> **Direction**: Reproduce verbatim the portion of the records that begins with the line containing "Image resolution: width=221" and ends with the line containing "pos(154,10)", including both of those lines. Omit the pictures from your answer.

> **Supplied records**:
## begin

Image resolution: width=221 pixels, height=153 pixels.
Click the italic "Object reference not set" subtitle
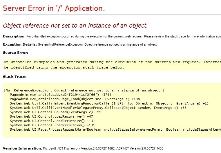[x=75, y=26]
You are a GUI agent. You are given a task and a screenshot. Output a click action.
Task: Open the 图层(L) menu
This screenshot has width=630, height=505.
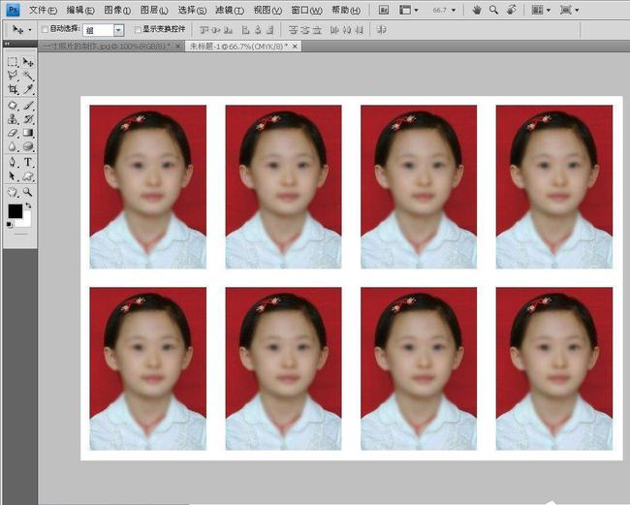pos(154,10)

## end
## begin

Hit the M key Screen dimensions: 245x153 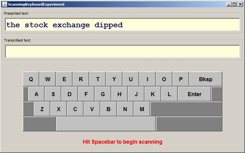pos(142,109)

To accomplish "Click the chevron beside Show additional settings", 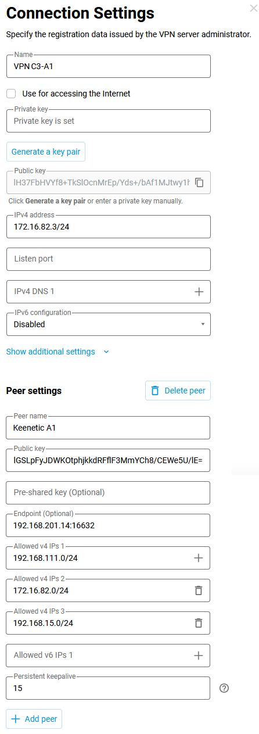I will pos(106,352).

## end
## begin

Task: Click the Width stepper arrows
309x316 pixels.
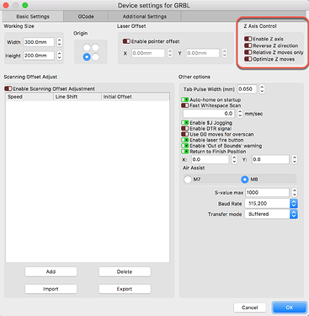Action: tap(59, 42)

## end

> **Written answer**:
Image resolution: width=221 pixels, height=153 pixels.
Click the italic "Object reference not set" subtitle
[x=75, y=26]
You are a GUI agent. You are given a task and a screenshot. Output a click action.
Task: Open the 图层(L) menu
This screenshot has width=630, height=505.
pos(154,10)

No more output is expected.